Befreite und stereotypisierte Körper

Heft 66 des Periodikums „Frauen und Film“ widmet sich der „Sexualität im Film“

Von Rolf LöchelRSS-Newsfeed neuer Artikel von Rolf Löchel

Besprochene Bücher / Literaturhinweise

In der ersten Ausgabe der damals neuen Zeitschrift „Frauen und Film“ begründete Helke Sander 1975 das frisch aus der Taufe gehobene Projekt damit, „weibliche Sexualität“ werde in Filmen „ignoriert, oberflächlich oder bewusst verfälschend behandelt“. Im jüngsten Heft mit der Nummer 66  zitiert Annette Brauerhoch die Mitbegründerin des feministischen Periodikums. Auch in dieser Ausgabe geht es einmal mehr um „Sexualität im Film“, wie denn auch der Themen-Titel des Heftes lautet.

* * * * * * * * *

**GESTELLTE AUFGABE A:** In welchem Jahr begründete Helke Sander laut der Rezension das Projekt der Zeitschrift „Frauen und Film“?
Die Rezension und die Einträge sind voneinander unabhängiges Material.

* * * * * * * * *

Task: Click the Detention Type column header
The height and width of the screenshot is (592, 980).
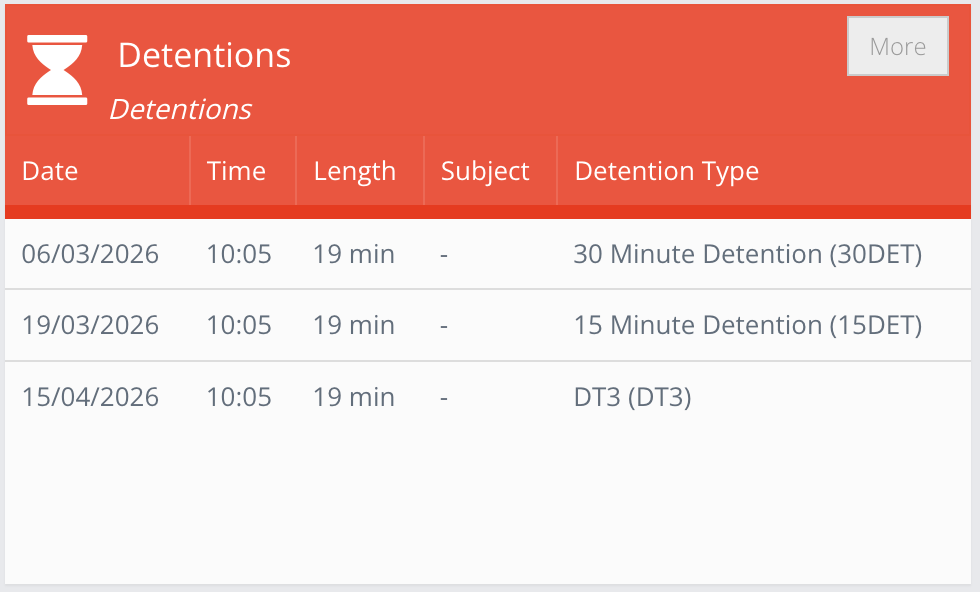Action: 667,171
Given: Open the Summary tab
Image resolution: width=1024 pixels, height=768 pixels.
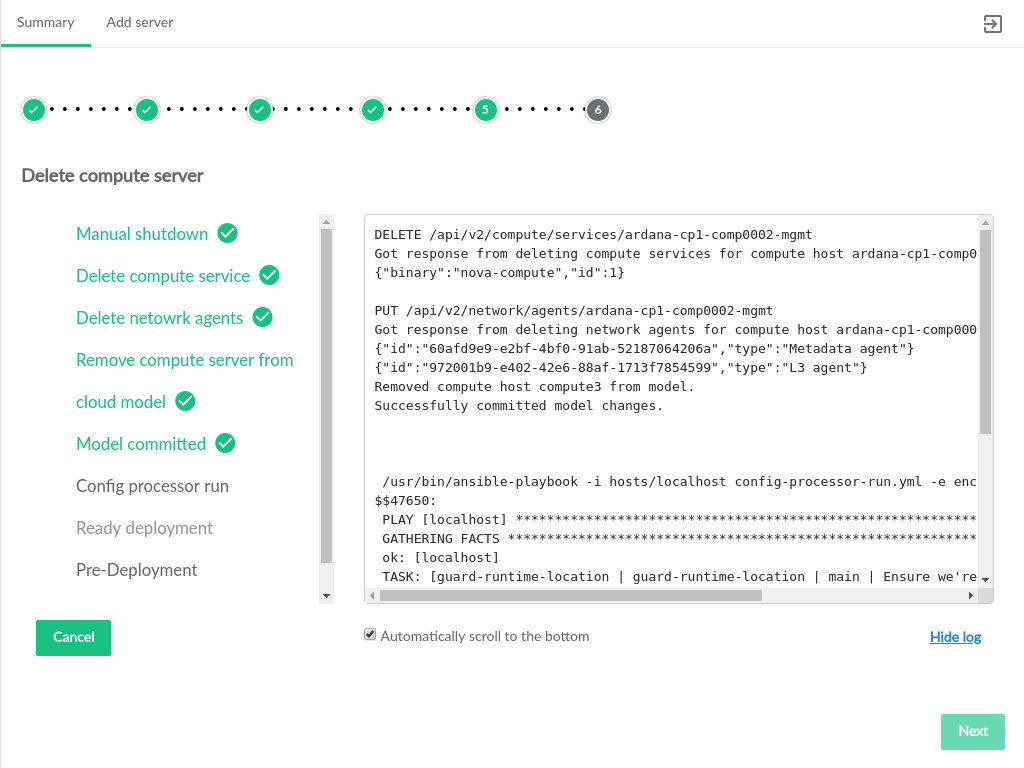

* * * * * * * * *

**GESTELLTE AUFGABE B:** Zählen Sie die Zeilen der Einträge, in denen die Zeichenfolge "height" vorkommt, wobei die Groß- und Kleinschreibung zu beachten ist. Nennen Sie ausschließlich die Anzahl.

**ENDGÜLTIGE ANTWORT A:** 1975

**ENDGÜLTIGE ANTWORT B:** 2